Note-se que em maio de 2016, ou seja dois anos após o início do conflito, este órgão das Nações Unidas apontava, num relatório sobre mortes, 9404 mortos e 21671 feridos "na zona de conflito da Ucrânia oriental", estimando-se que nessa altura já tinham morrido dois mil civis, a que se somavam as vítimas do derrube do avião malaio. Isto significa que haveria já então mais de 7000 mortos entre os combatentes de ambos os lados.

Grande parte dos mortos - civis e combatentes - concentraram-se assim nos primeiros dois anos da guerra, sendo que, de acordo com a ONU, as pesadas baixas civis no início da guerra deveram-se "ao bombardeamento indiscriminado de áreas residenciais tanto nas áreas controladas pelo governo ucraniano - Avdiivka, Debaltseve, Popasna, Shchastia e Stanychno Luhanske - como em cidades controladas pelos grupos armados, incluindo Donetsk, Luhansk e Horlivka." Ou seja, bombardeamentos de ambos os lados, civis mortos de ambos os lados.

Aliás os relatórios da ONU são muito claros na atribuição de ações inadmissíveis e contra os direitos humanos a ambos os lados do conflito, assim como na implicação da Rússia na guerra. Mas o número de mortos civis relacionados com o conflito, quer no território controlado pelo governo ucraniano quer no das autoproclamadas repúblicas de Luhansk e Donetsk, desceu muito a partir de 2019, sendo de 27 nesse ano, 26 em 2020 e 18 em 2021, devendo-se sobretudo a explosões de minas e outros artefactos, ou seja, não diretamente a combates ou bombardeamentos.

E se o PCP afirma ter havido em 2022 "intensificação dos bombardeamentos no Donbass por parte do regime ucraniano" (porque é preciso "justificar" a ação da Rússia "em socorro" das "repúblicas" que Putin reconheceu no seu discurso de 21 de fevereiro), a ONU diz o exato contrário: "Apesar das tensões [devido ao acumular de tropas russas junto da fronteira com a Ucrânia], a situação na zona de conflito da Ucrânia oriental manteve-se relativamente calma de novembro de 2021 a janeiro de 2022."

Acresce que a descrição da situação nas "autoproclamadas repúblicas" (a ONU refere-as assim) era ainda no final de 2021, segundo o Alto Comissariado, de "graves violações que persistem", incluindo detenções arbitrárias, tortura, maus-tratos. O mesmo para a Crimeia, onde nem sequer é garantido, segundo o último relatório citado, o direito a escolher advogado.
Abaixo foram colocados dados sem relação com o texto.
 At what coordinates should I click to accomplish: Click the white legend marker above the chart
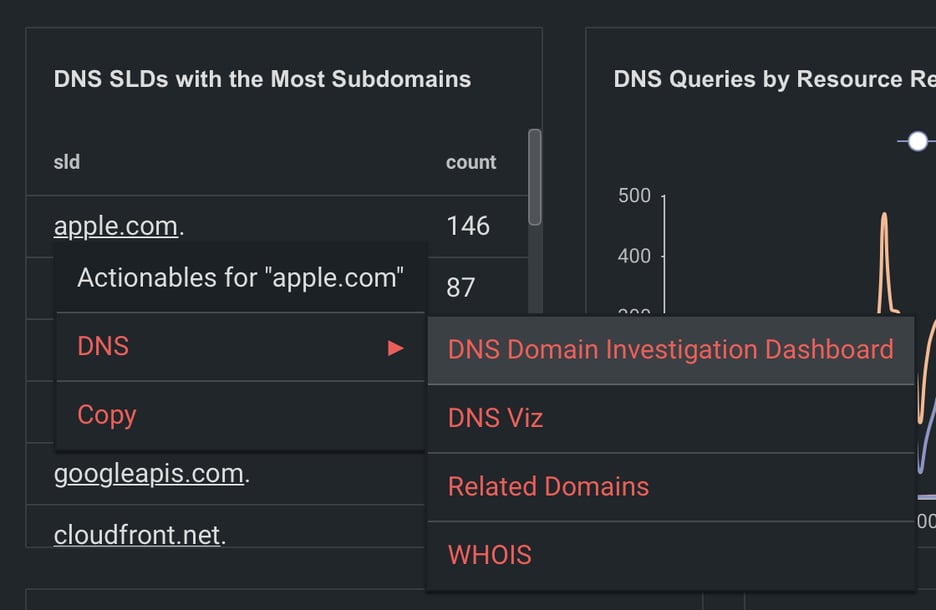(x=917, y=141)
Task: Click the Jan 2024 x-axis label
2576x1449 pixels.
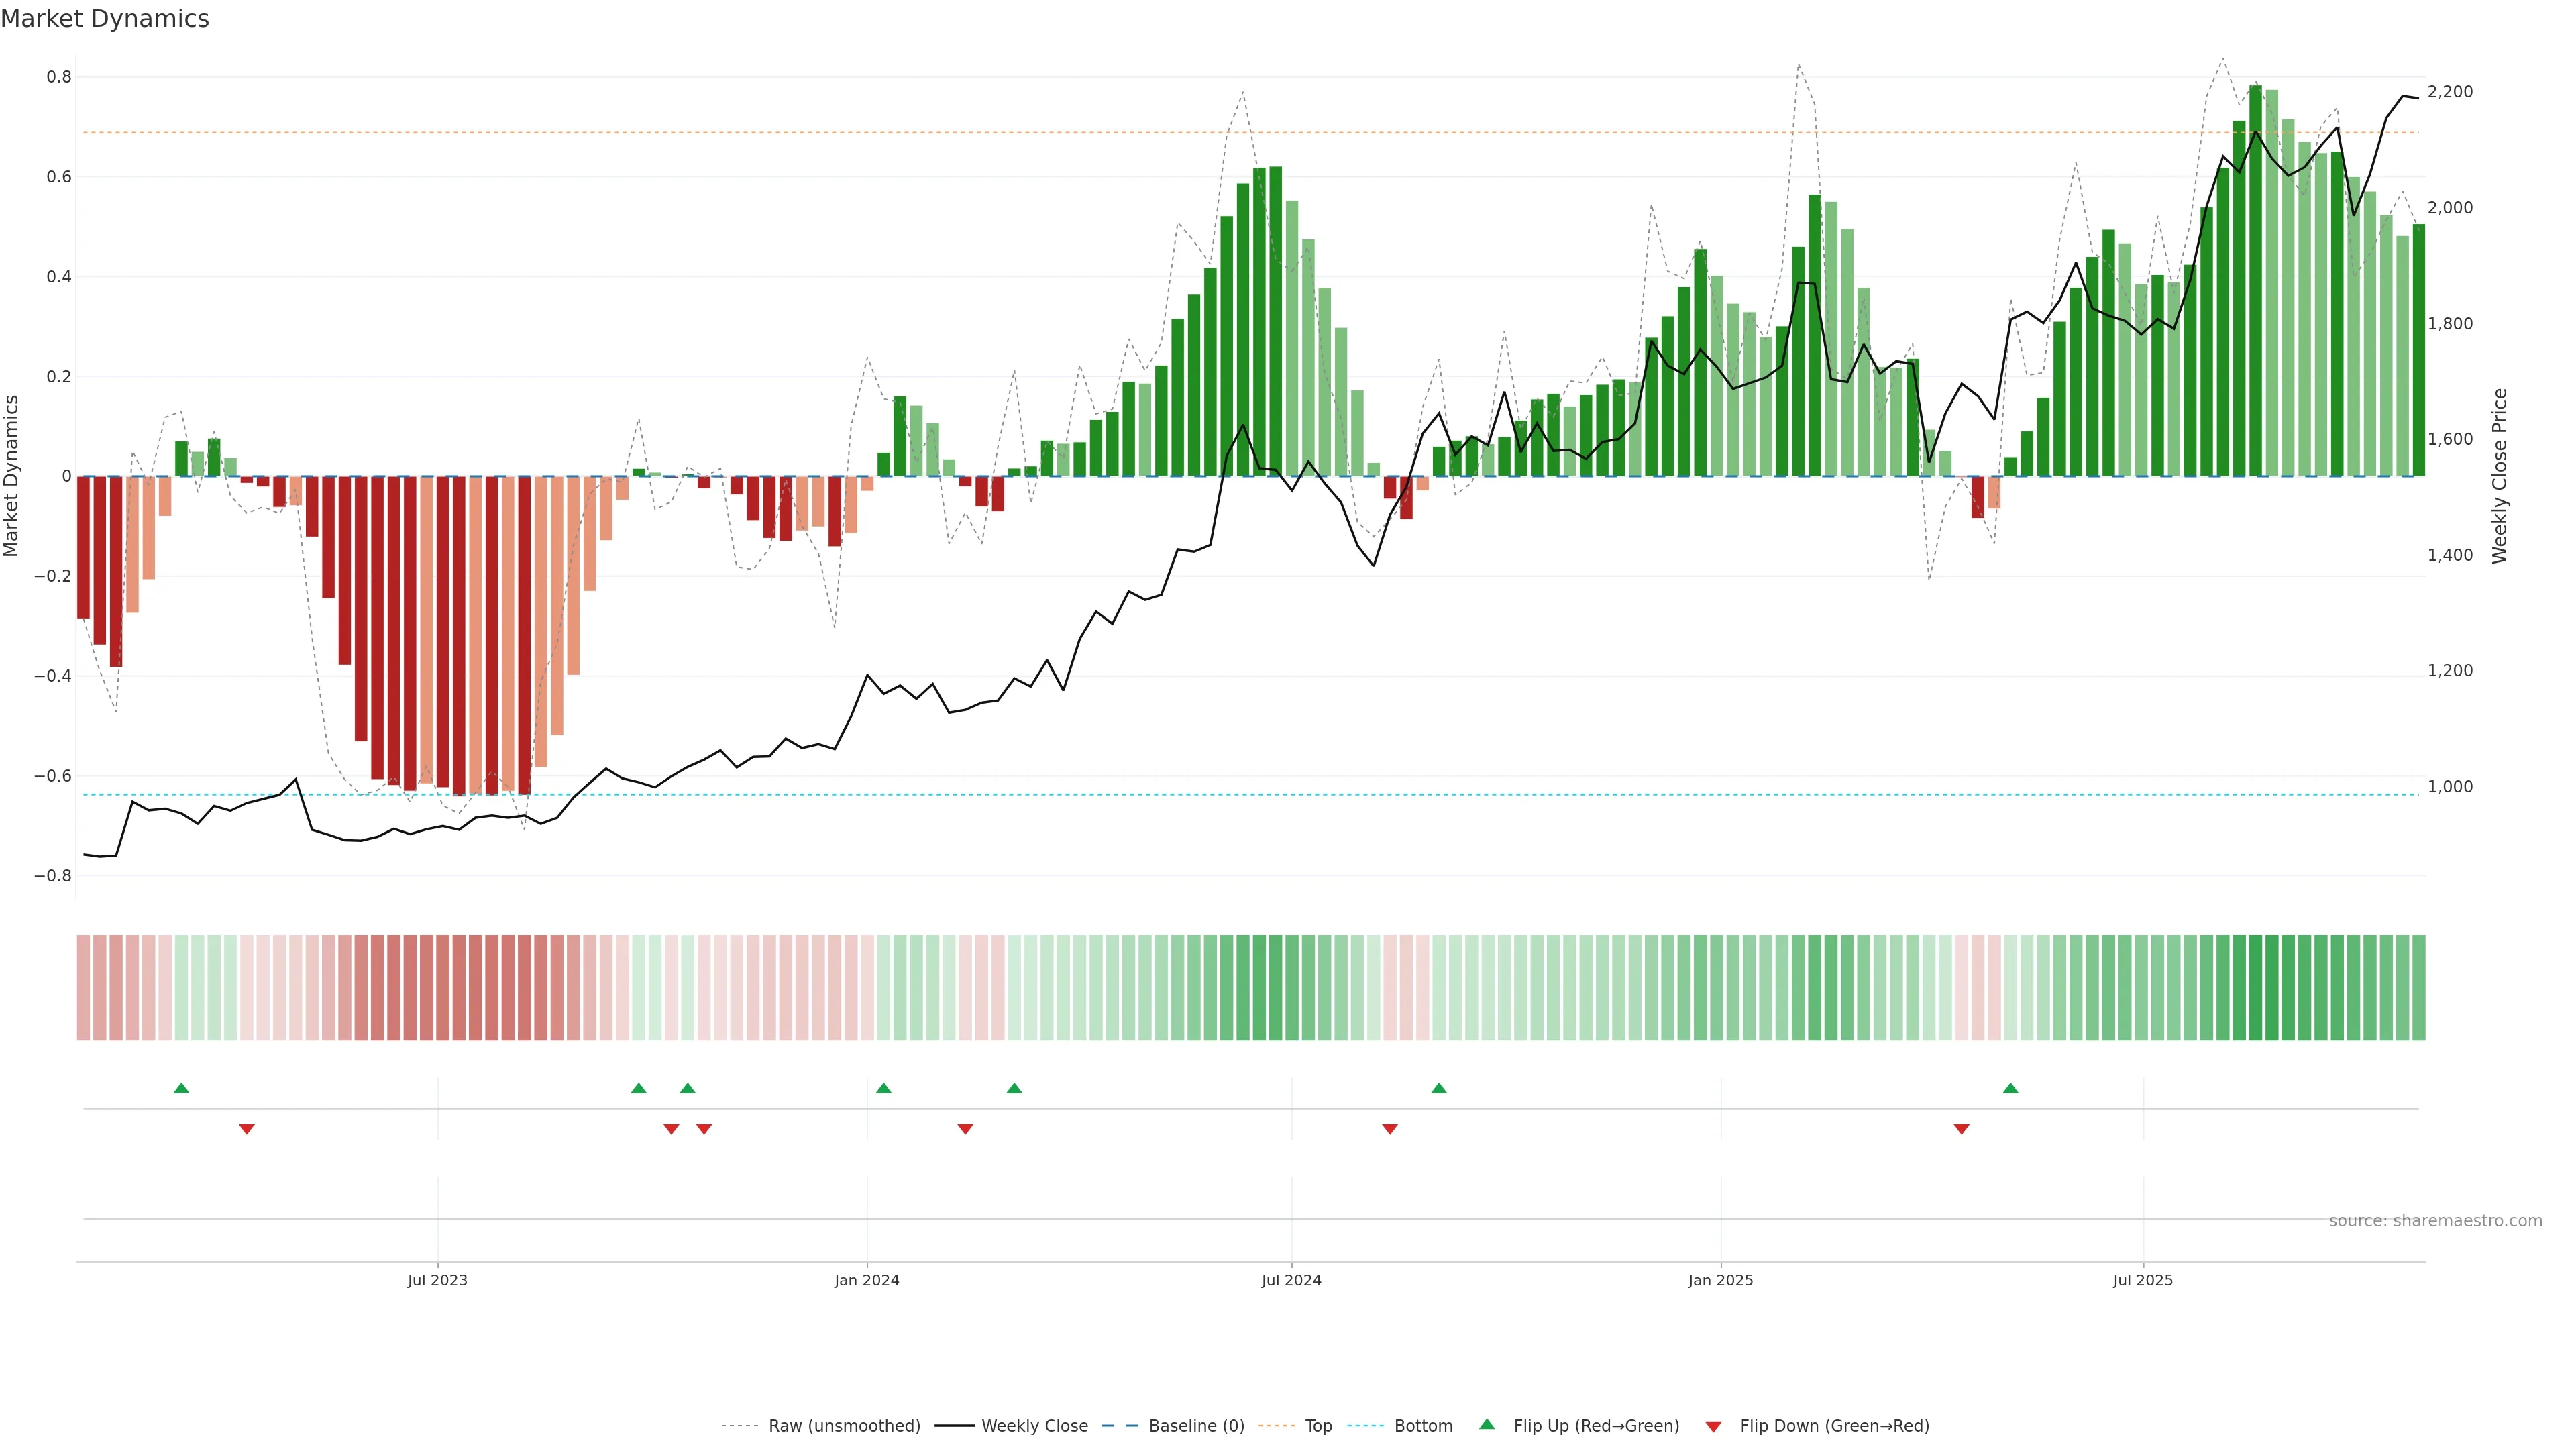Action: coord(867,1280)

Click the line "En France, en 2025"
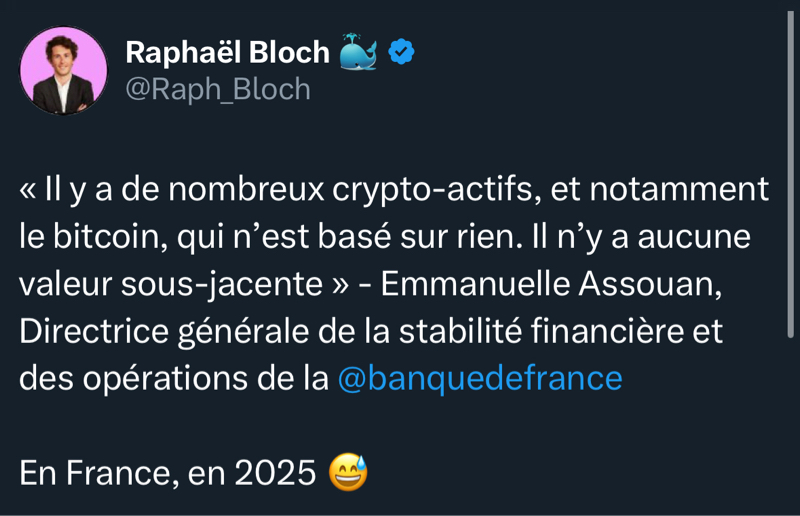click(x=167, y=473)
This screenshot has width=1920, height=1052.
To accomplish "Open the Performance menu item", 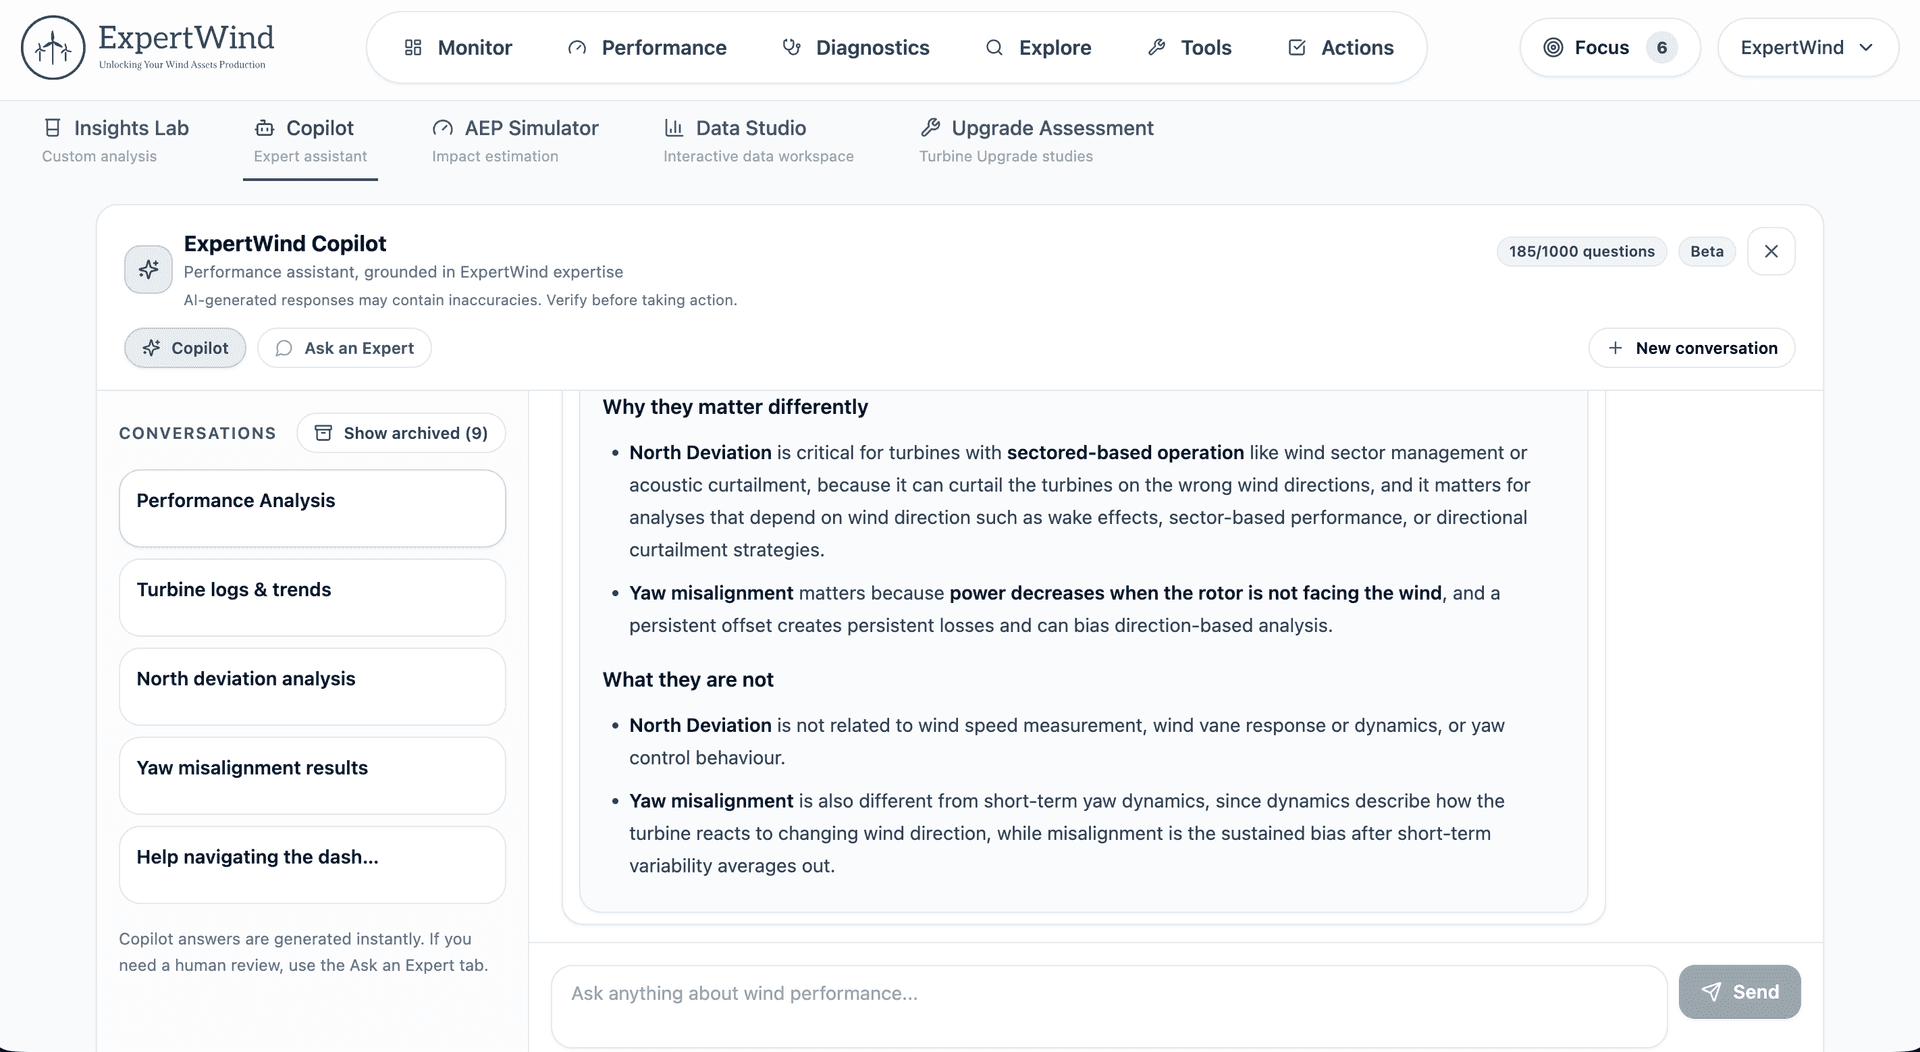I will (647, 47).
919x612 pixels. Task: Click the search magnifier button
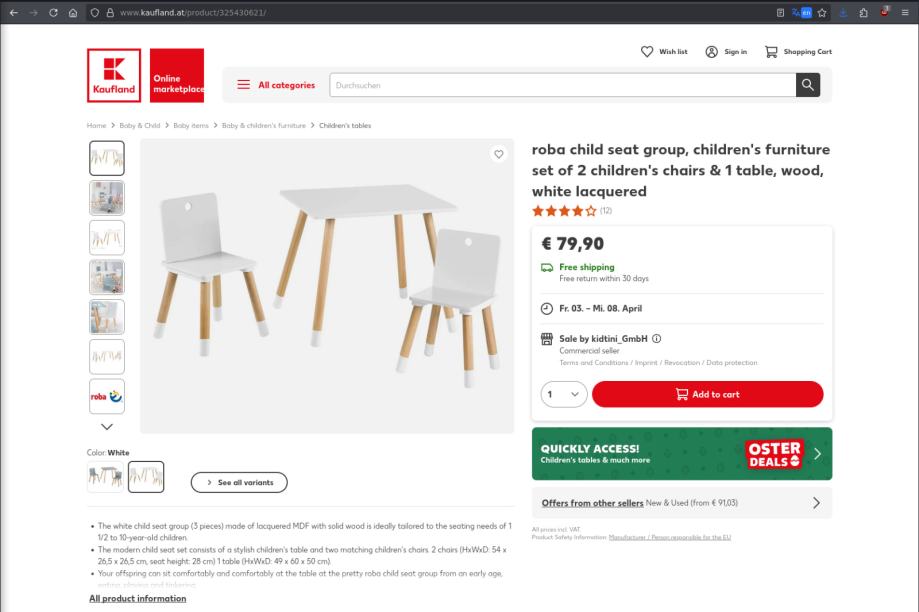pyautogui.click(x=808, y=85)
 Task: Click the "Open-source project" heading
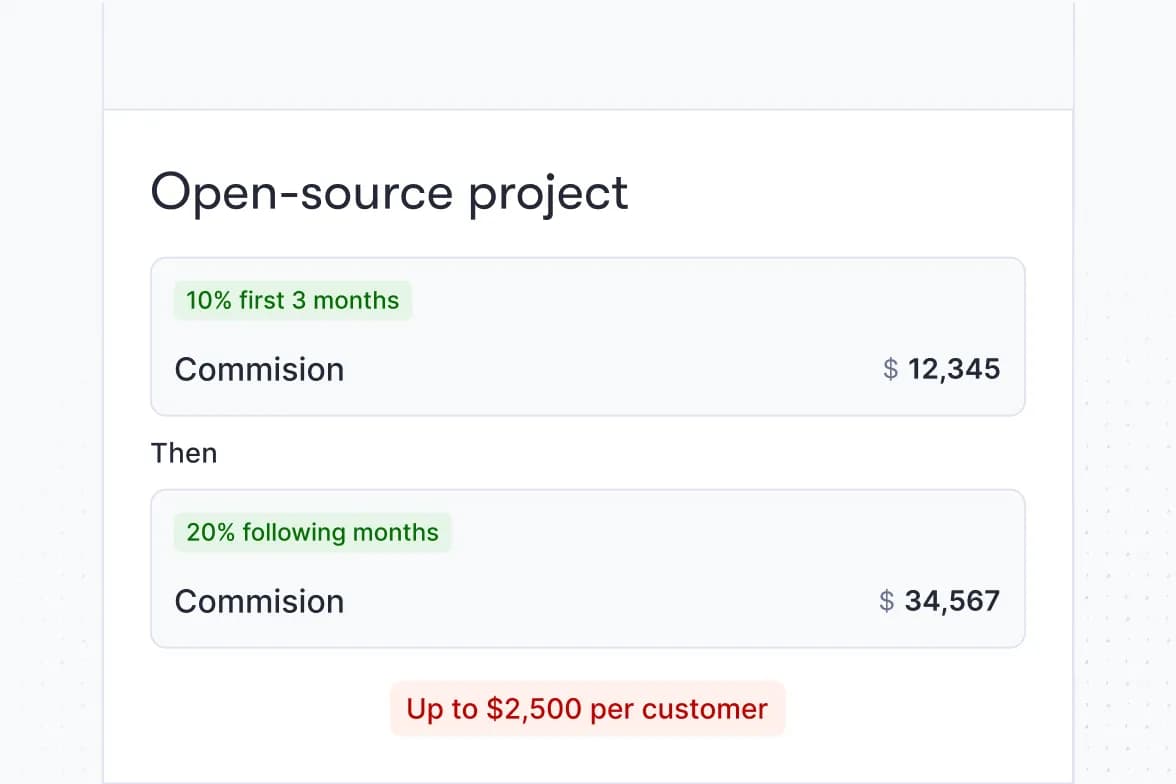pos(389,192)
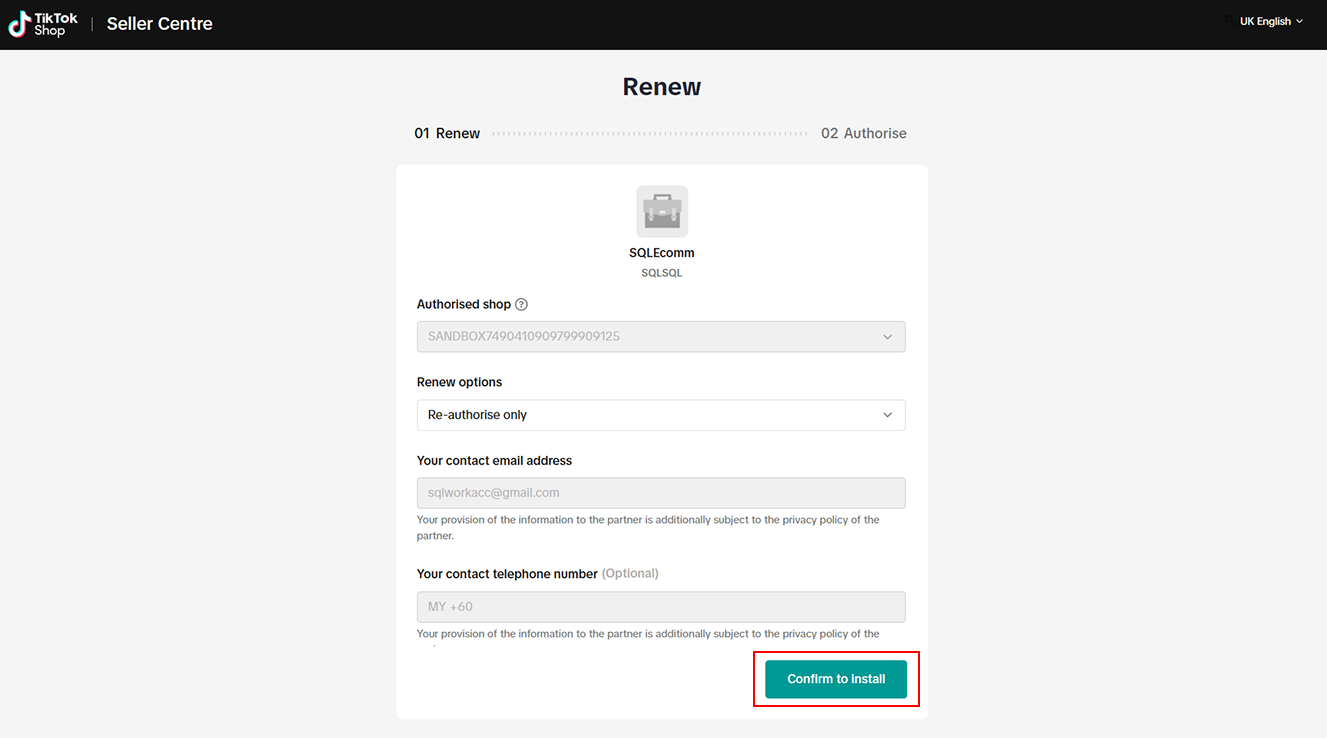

Uma página de um partido não é, obviamente, um órgão de informação. Mas há mínimos exigíveis, no que respeita a distinção entre verdade e mentira, a uma agremiação política que se diz respeitadora da legalidade e dos princípios constitucionais e que ainda por cima passa a vida a declarar-se vítima de imputações falsas. Aquilo que o PCP serve como "factos e números" sobre a Ucrânia e a sua versão da "guerra que não começou agora" é uma infamante salada de mentiras e omissões descaradas, ao nível de um Breitbart ou qualquer página de fake news. Com um único e miserável objetivo: justificar a invasão russa e apresentar a Ucrânia como um estado criminoso. Pedia-se vergonha, se valesse a pena.